Moving from 3D to 2D prototyping may seem a retrograde step, but Roland DGA's VersaUV LEC-330 combines printing and cutting in order to produce packaging prototypes and short-run labels. Roland says that the VersaUV series is the world's first LED-UV inkjet printer/cutter line, and the only production tool that can print CMYK (cyan, magenta, yellow and black) + White + Clear Coat and contour-cut designs - all in one device in a seamless workflow. It can also print on a range many substrates, including metallic surfaces for labels, decals, point-of-sale displays and posters, as well as semi-rigid sheet stocks - such as card stocks for folding cartons, and thicker polycarbonate sheets for membrane switch applications.

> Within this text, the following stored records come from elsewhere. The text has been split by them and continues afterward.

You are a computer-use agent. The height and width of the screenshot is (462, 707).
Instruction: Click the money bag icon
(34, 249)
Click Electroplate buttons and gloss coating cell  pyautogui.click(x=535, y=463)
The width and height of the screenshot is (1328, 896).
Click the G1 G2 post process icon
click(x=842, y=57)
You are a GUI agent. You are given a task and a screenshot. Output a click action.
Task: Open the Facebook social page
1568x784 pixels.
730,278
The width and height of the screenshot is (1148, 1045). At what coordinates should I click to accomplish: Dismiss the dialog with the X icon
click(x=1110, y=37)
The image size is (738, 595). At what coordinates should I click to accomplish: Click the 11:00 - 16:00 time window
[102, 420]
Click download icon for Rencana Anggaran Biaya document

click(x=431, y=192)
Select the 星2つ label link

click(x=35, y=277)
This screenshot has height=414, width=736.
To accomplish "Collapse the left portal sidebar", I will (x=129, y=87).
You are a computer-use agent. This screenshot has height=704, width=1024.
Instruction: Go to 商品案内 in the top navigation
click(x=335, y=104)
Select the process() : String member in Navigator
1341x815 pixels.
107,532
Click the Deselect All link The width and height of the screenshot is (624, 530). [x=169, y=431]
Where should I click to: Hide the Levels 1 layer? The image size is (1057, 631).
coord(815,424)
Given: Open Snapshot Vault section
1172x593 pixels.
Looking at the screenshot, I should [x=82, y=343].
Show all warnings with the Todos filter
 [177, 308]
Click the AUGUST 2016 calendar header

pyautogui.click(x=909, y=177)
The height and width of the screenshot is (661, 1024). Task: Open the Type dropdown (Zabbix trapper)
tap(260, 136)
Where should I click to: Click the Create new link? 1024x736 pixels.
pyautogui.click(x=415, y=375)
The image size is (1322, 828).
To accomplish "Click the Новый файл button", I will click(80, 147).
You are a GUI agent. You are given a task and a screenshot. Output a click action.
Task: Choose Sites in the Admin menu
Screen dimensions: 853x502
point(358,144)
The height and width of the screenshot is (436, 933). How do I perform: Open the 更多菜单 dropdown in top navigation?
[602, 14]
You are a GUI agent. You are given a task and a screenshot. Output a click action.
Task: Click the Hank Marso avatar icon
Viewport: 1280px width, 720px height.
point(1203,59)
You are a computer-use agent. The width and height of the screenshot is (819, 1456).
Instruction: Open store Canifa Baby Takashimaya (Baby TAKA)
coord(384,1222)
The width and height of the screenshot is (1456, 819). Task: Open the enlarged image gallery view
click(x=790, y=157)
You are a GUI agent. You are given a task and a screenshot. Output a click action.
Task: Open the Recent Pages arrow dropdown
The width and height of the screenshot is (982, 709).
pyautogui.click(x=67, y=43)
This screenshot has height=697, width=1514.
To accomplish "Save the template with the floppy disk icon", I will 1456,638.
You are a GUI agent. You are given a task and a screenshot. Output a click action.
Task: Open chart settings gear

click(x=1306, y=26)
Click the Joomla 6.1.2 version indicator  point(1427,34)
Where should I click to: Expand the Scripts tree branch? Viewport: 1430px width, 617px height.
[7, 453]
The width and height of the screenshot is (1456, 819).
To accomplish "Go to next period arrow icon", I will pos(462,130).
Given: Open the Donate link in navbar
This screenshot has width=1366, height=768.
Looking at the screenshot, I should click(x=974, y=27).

In addition, the machine can print on offset paper stock, BOPP, PE and PET film for highly accurate proofs and prototypes, and can be used to create original patterns and 3D domed corporate logos directly on synthetic and natural leathers. Low-heat UV LED lamps allow printing on heat-sensitive media such as shrink wrap.

The LEC-330 is described as a versatile pre-press and proofing device that can save commercial printers many of the costs associated with press downtime. VersaUV shops can also eliminate outsourcing for short production runs for customised graphics and wraps of virtually any shape, size and texture.

Six high-precision print heads deliver a maximum print speed of 10m2/hr (101 ft2/hr). An 'intelligent ink circulation system' optimises ink usage and minimises waste. The built-in ventilation hood supports third-party air filtration systems and enables printing on both flexible and semi-rigid sheet stocks.